Work to complete: Reproduce the records starting at the line that contains "Task: Open the Control mode dropdown" and ending at the line that contains "Task: Open the train selfie photo", both ends included, with each coordinate in the answers scaled by 0.85 and rounded to a whole number, halves rounding up. Leave the requests and every other number unchanged, and write out no lines outside that range.

Records for this exercise:
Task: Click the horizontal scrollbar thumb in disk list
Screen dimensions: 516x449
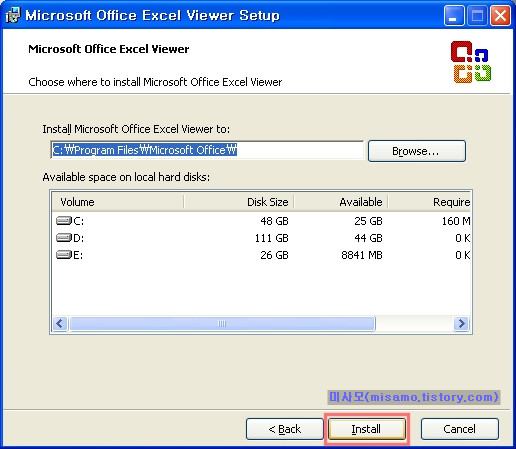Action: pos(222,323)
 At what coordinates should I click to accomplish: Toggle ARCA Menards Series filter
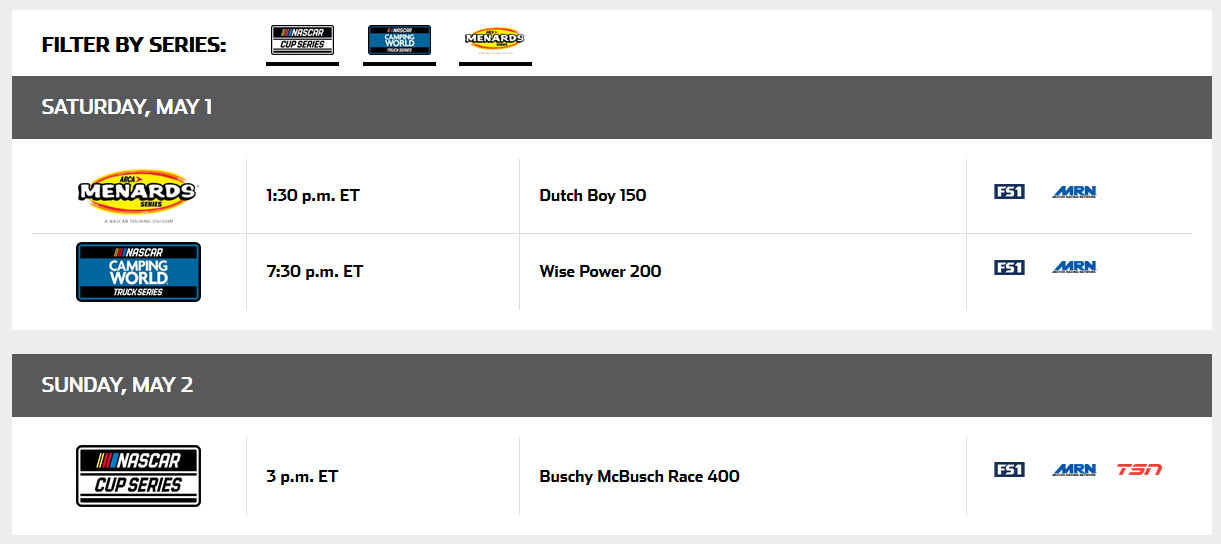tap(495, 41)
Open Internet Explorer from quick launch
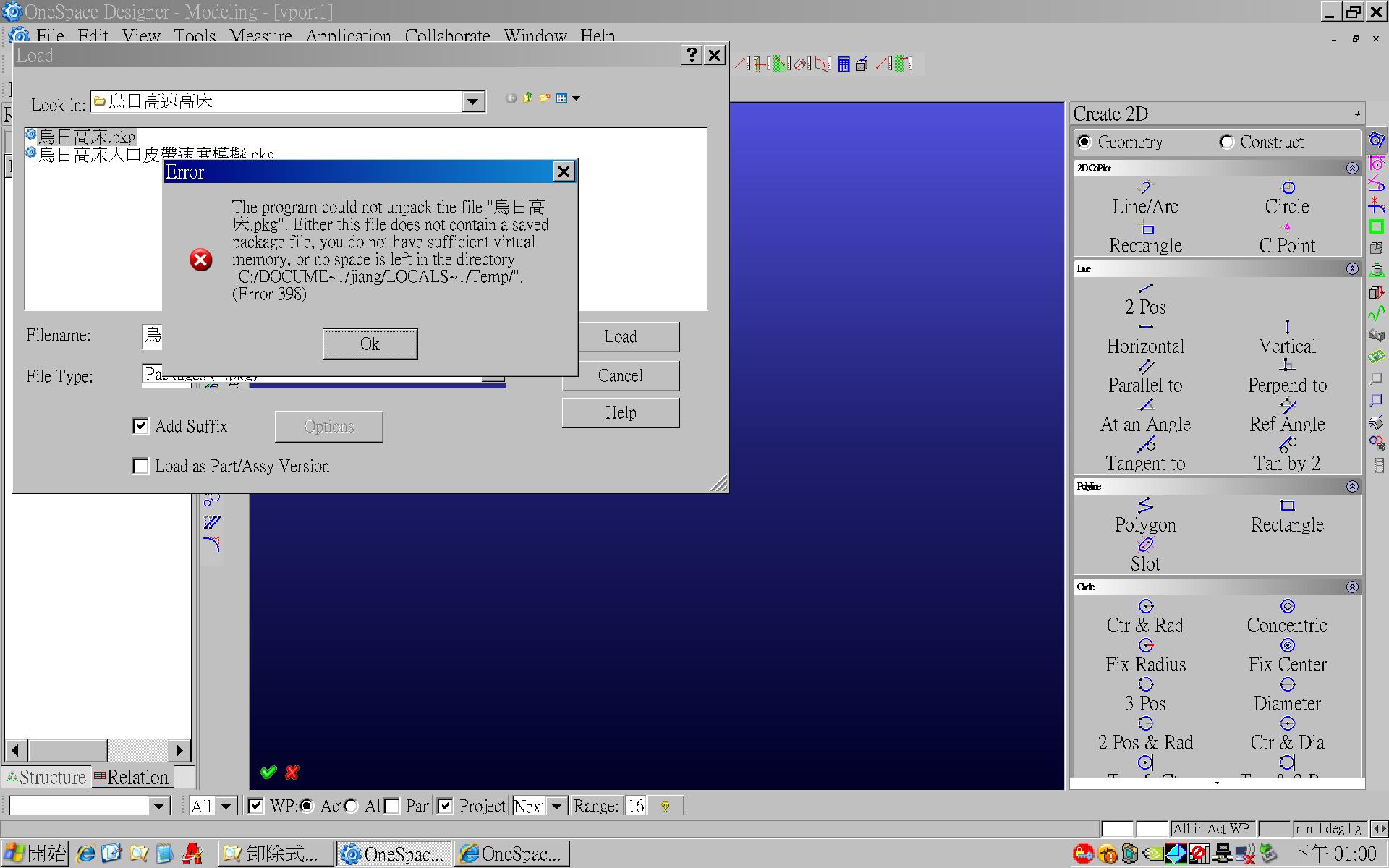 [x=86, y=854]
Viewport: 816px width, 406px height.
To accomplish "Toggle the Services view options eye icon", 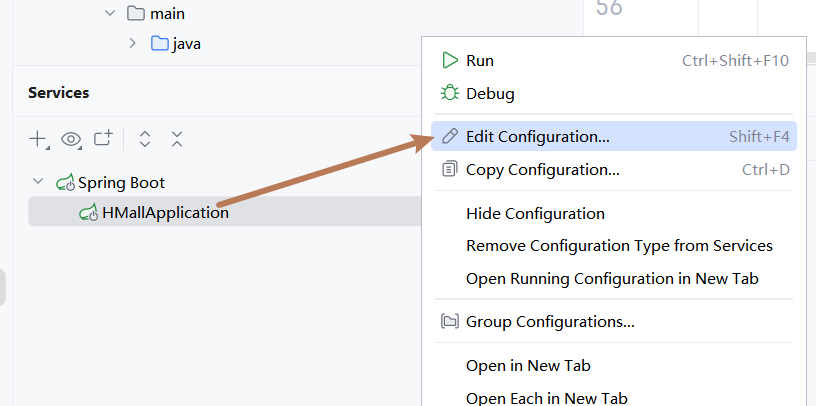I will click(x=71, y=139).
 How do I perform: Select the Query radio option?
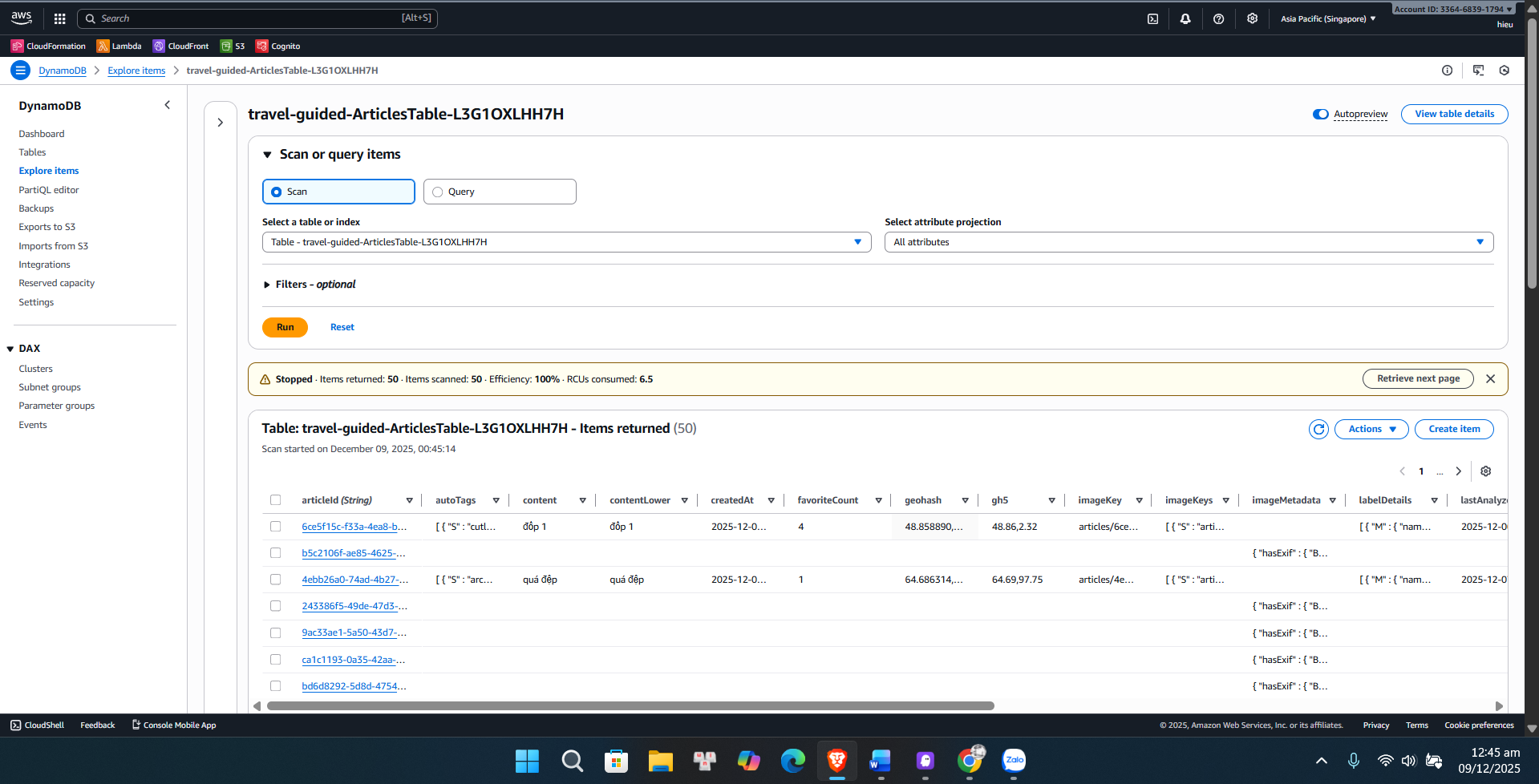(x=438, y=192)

--

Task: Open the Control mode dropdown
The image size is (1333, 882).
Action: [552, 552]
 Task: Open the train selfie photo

==

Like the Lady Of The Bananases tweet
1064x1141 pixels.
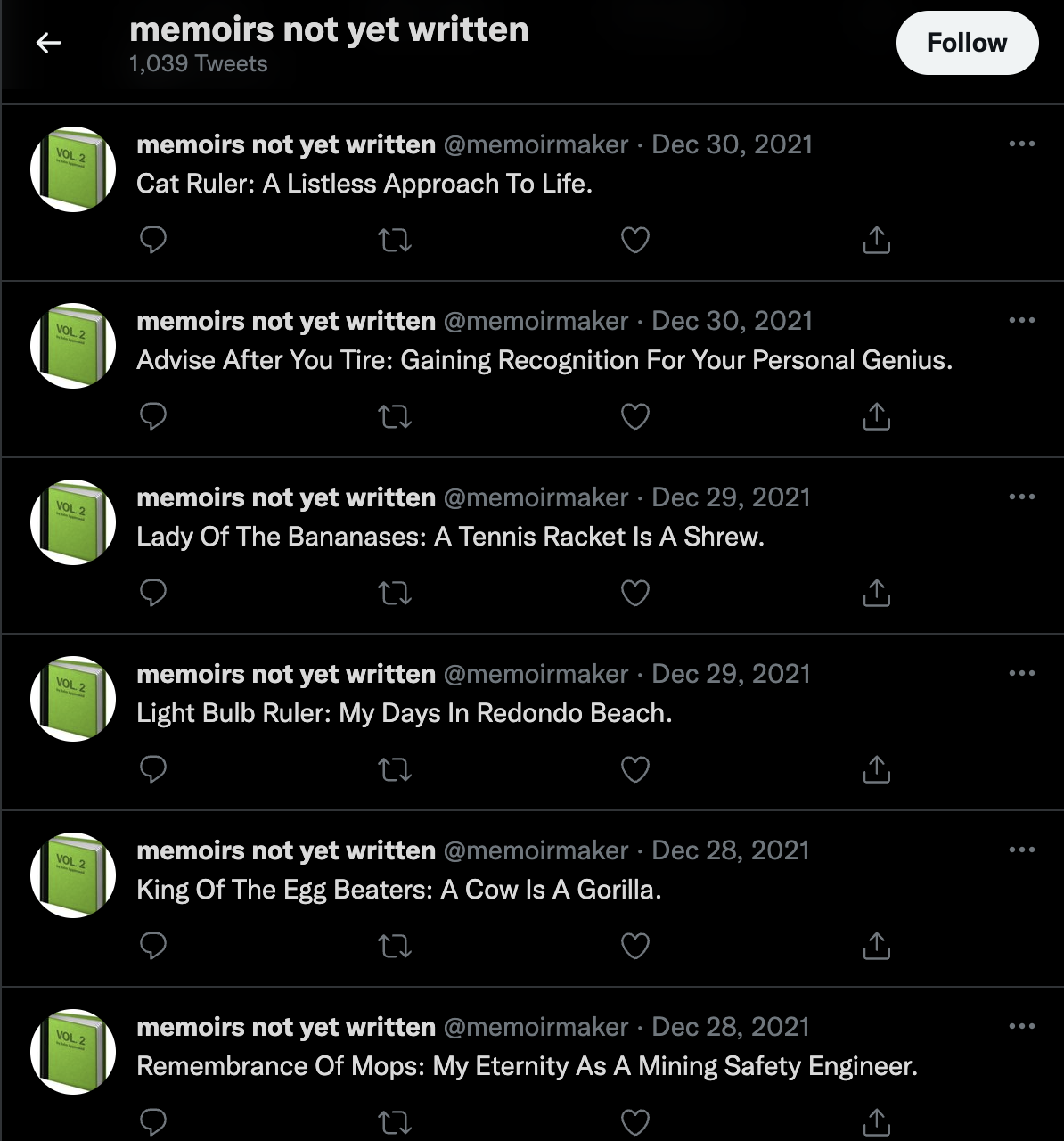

Exercise answer:
Task: Open the Control mode dropdown
The image size is (1333, 882).
Action: [469, 469]
 Task: Open the train selfie photo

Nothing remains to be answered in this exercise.